# Exercise aim
Retype the line with "Instruction: Click the янв 26г axis label" in it, then each line after it to the end of the data, word for word.

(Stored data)
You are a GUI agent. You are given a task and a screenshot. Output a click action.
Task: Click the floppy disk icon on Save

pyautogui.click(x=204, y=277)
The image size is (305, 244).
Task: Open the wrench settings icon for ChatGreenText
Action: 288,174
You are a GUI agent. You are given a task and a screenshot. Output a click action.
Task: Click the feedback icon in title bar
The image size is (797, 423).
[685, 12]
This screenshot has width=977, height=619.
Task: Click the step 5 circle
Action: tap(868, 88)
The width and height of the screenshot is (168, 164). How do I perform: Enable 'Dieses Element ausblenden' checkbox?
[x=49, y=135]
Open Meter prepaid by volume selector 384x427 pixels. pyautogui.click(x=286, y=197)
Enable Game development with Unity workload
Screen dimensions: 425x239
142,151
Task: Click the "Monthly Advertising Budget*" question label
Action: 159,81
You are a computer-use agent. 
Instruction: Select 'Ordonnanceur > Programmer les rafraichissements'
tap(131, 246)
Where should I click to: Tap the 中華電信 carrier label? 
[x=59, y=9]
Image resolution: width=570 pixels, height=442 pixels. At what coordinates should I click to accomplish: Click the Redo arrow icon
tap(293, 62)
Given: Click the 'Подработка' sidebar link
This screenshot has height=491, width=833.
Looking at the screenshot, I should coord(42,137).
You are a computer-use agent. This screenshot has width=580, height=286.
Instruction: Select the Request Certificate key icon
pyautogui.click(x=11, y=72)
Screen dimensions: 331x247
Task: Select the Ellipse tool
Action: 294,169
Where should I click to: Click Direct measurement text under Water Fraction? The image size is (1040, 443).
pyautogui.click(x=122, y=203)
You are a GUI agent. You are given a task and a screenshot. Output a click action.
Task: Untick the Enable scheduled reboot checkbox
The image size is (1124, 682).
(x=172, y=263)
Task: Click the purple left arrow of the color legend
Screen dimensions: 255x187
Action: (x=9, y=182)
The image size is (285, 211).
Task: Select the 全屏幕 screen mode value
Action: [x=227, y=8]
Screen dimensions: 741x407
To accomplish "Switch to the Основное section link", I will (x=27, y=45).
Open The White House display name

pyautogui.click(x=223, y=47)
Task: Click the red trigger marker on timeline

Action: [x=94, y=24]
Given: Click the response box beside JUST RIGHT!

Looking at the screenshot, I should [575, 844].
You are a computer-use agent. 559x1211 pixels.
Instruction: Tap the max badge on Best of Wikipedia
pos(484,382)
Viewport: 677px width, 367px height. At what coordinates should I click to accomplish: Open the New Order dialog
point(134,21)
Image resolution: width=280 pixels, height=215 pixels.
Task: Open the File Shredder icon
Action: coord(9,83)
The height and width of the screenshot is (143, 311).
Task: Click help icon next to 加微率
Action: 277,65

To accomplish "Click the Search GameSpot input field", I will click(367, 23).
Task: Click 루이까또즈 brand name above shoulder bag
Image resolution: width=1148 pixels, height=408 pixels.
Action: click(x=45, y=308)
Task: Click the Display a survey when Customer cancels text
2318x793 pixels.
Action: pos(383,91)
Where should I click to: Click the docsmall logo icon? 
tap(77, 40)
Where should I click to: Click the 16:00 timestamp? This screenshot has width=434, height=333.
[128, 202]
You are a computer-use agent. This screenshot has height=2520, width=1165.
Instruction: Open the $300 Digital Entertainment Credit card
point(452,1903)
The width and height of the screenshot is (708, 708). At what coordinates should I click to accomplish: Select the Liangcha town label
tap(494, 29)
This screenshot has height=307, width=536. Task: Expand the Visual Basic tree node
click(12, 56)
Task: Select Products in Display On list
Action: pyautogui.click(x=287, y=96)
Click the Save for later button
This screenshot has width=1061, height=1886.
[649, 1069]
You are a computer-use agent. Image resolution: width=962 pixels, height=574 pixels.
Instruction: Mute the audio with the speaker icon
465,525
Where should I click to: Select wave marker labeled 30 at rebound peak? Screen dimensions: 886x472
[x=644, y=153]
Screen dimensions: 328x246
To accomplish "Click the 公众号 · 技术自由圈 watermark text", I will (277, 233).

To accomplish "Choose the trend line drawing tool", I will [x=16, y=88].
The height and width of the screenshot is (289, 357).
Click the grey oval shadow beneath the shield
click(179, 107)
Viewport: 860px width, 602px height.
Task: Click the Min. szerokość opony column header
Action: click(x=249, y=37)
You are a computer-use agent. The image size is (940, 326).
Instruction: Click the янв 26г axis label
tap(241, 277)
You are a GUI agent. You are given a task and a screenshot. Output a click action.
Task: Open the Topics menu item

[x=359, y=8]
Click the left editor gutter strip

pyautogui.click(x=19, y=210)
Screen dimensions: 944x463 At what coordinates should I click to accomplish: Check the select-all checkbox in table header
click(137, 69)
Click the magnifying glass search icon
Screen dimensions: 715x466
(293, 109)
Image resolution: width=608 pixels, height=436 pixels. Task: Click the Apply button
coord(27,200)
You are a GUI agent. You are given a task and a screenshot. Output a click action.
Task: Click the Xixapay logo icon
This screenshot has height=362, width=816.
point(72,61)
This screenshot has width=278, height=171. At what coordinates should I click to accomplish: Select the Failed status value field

# Reply to the exercise
Instruction: Click the янв 26г axis label
tap(241, 277)
You are a GUI agent. You are given a task and a screenshot. Output a click action.
Task: Open the Topics menu item

[x=359, y=8]
Click the left editor gutter strip

pyautogui.click(x=19, y=210)
Screen dimensions: 944x463 At what coordinates should I click to accomplish: Check the select-all checkbox in table header
click(137, 69)
Click the magnifying glass search icon
Screen dimensions: 715x466
(293, 109)
Image resolution: width=608 pixels, height=436 pixels. Task: Click the Apply button
coord(27,200)
You are a GUI agent. You are given a task and a screenshot. Output a click action.
Task: Click the Xixapay logo icon
This screenshot has height=362, width=816.
point(72,61)
This screenshot has width=278, height=171. At what coordinates should I click to accomplish: Select the Failed status value field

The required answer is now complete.